RICK HALE takes us to Appuldurcombe House a very haunted building on the Isle of Wight
Wroxhall, Isle of Wight
The Isle of Wight has long been believed to be inhabited by the spirits of its ancient past.
With such a reputation, it’s difficult to pick just one location to label the most haunted on this island of the dead.
Nevertheless, there is one building situated deep in the woods near Wroxhall that meets the criteria.
Appuldurcombe House, an abandoned manor house that holds many secrets. And many ghosts.
History Of Appuldurcombe House
Appuldurcombe House began its history long ago in the 11th century.
It’s believed it was the home of England’s first Norman King, William the Conqueror.
Following the death of William, the house served as the abbey for the nuns of the Poor Clares, a religious order that occupied the house for 400 years.
The breathtaking Baroque house we see today was created by, Sir Robert Worsley in the 18th century.
Sir Robert was inspired by the buildings and gardens he saw while on his travels across the European continent.
He wanted to bring that architecture back to England and chose the Isle of Wight to build his dream.
Ever the admirer of fine works of art, Worsley designed the rooms to let in as much light so he, and his friends, could admire the art he brought back from Europe.
Worsley’s time at Appuldurcombe House was a golden age of sorts.
Sadly, the horrors of World War II severely damaged the house when a bomb exploded near the house.
In 1969, a preservation group attempted to restore the house to its former glory. Unfortunately, the damage was to extensive and the project had to abandoned.
Today, the house is owned by The English Heritage and has gained a reputation for being haunted by the ghosts of its past.
The Hauntings Of Appuldurcombe House
The isolation of Appuldurcombe House makes it the ideal setting for a haunting.
Anyone who has ever visited this stately old manor has come away with stories that can only be described as hair-raising.
Especially at night when the cold wind whips through the house. And the spirits walk.
The Phantom Carriage
A few visitors who have stayed past the setting sun have been treated to a spectral sight.
A phantom carriage drawn by invisible horses has been witnessed swiftly racing toward the house.
As the carriage approaches the house a curious thing occurs. The carriage fades away, and the witness is left in an eerie, unnatural silence.
The Laughing Boy
People who have stood near the Freemantle gate have the unmistakable sound of a child laughing.
Although, he is only heard but not seen, visiting psychics agree he was a five year old boy in life.
No one knows who he was, but he appears to find visitors very funny.
The Wailing Baby
Upon entering the house and wandering its corridors visitors are met by an unnerving sound.

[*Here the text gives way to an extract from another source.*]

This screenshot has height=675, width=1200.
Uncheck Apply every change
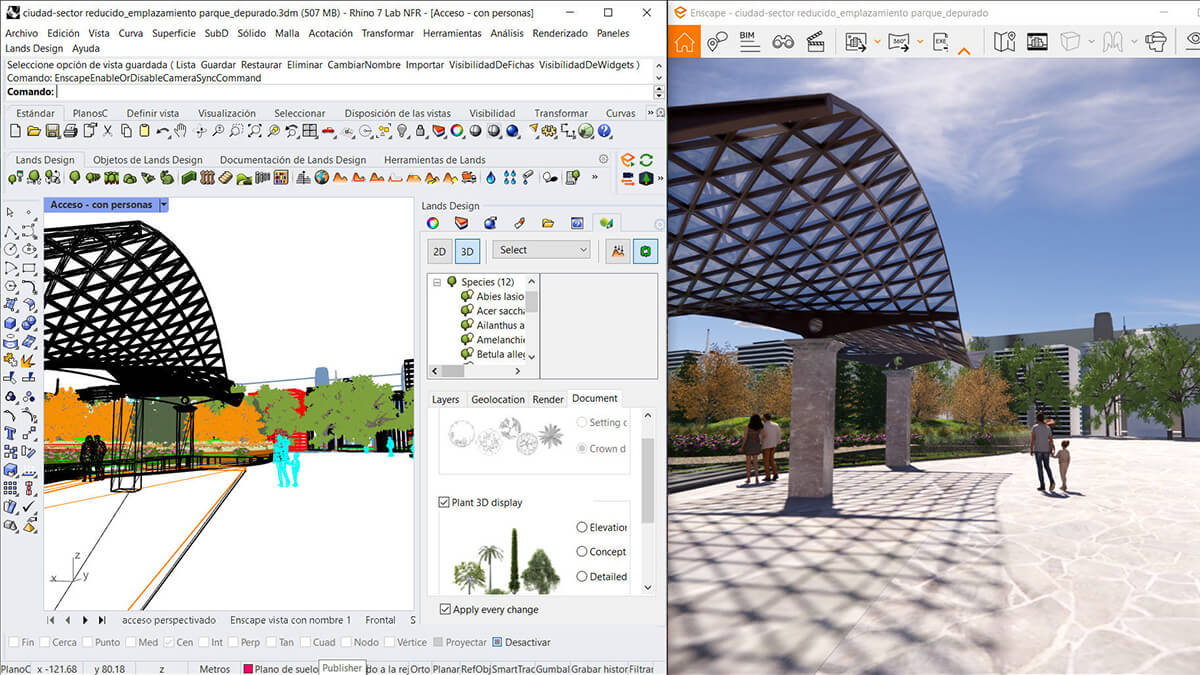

The sound of a wailing child is carried on the wind that blows through the house.
Sceptics will argue that the sound is an animal. However, those who have heard it, insist it’s the plaintive wails of a baby.
The Phantom Monks
Visitors to the house have seen a group of ghostly monks standing near the front entrance.
They watch as the monks file through the front door and vanish.
The Thing In The Cellar
If you are brave enough to venture into the inky black recesses of the cellar, you may just might find yourself confronted by an evil force.
Visitors have reported the overwhelming sense of being watched by something hiding in the shadows.
A cold wind is said to blow through the basement as black shadows manifest and seemingly gather around the courageous visitor.
Many people have been escorted out of the cellar in a near state of panic.
Whoever, or whatever, inhabits the cellar clearly doesn’t want visitors in its domain.
Why visit Appuldurcombe House?
The Isle of Wight’s, Appuldurcombe House is open for daily tours.
And the council will occasionally allow ghost hunters in to investigate the building.
Their hope, evidence will be provided to back up their assertion that this ancient manor is truly haunted by the spirits of old.